SOURCE PASSAGE:
========

It's hard to believe that, tomorrow at 3:30 (or as soon thereafter as Eve hands me my final pay), I am done with Ruby, Eve, and the branch. I intend to go out singing "Go Tell It on the Mountain," or some similar song of joy and liberation--Mi KaMokha comes to mind---just to make even clearer the point that they can do nothing to me and that I go out of this to better things.
The curious thing is, do to scheduling issues, by the time I leave, I will have had to start teaching two classes this week I was not teaching before. Well, sort of. One was a class of two boys I was supposed to start teaching the day of my most recent visa run, but showed up for half an hour into their lesson time.
The other was a private student named Mickey, a thirteen year-old boy in what we call our "CJ" (roughly, junior high) program.
Last week, I would have started teaching Mickey on Wednesday, but was given insufficient notice of the class having opened (surprise, surprise). I was told that, under the circumstances, I could decline to teach that class, which I did, and the school would attempt to find cover staff. They couldn't find any and ended up having to have the class taught by our Chinese Teaching Assistant, Cecilia. Last Friday and Saturday, I was out sick with a bad cold and so taught neither Mickey (who comes Wednesdays and Fridays in the early evening) nor my Saturday classes.
I sort of feel bad starting something like this. I know there could not have been any perfect timing for my departure, so that I wouldn't be leaving halfway through the term for at least some of my students, but with respect to Mickey and this class I will teach for the first (and only) time tomorrow, the timing really is truly awful. To me, this is another example of how Eve and Ruby mishandle things. In their place, I would have called the families involved and said classes would begin when a new teacher was hired, or similar. But I suppose, given how shaky their finances often seem, that they had no real choice--or at least, no choice that would not have resulted in egg all over their faces.

========

INFORMATION SUPPLIED:
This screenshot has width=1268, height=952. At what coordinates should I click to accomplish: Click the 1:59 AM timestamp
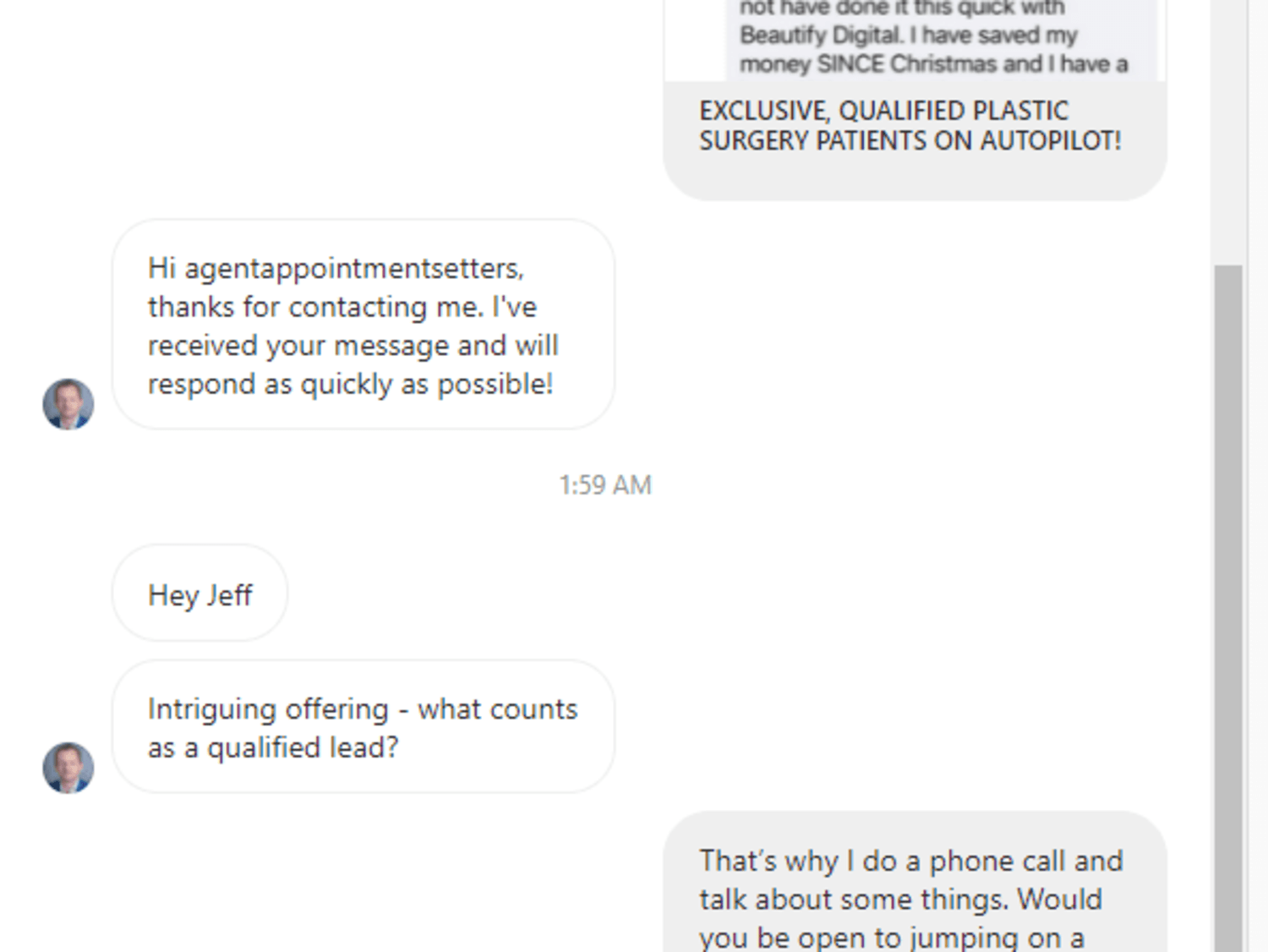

========

EXERCISE DESCRIPTION: Continue the blog post about the writer's last days at the teaching job, picking up after its final sentence.

RESULT:
Mickey's textbook is called American Hotline, and attempts to teach partly through a bad soap opera called, I kid you not, Jefferson Road. I guess this is someone's idea of what a typical American street would be like--though I notice from its cast of characters that the street is more racially and ethnically diverse than probably any American street not located in Jackson Heights, Queens. The "plot," such as it is, revolves around a girl overhearing her new neighbor calling her bossy, and getting her revenge by setting him up on a date with a girl whose boyfriend is one of the local toughs.
The thing I notice most in this textbook is how dated everything is. This is a weird feeling for me, because the period it's dated to is not a far-off time like the '70s or the '30s, but the early '90s. This book has pre-O.J. America stamped all over it, and to make even clearer how dated it is, it used not a CD, but a cassette tape.
Man, how did I get old enough for there to be a period in my life that seems dated?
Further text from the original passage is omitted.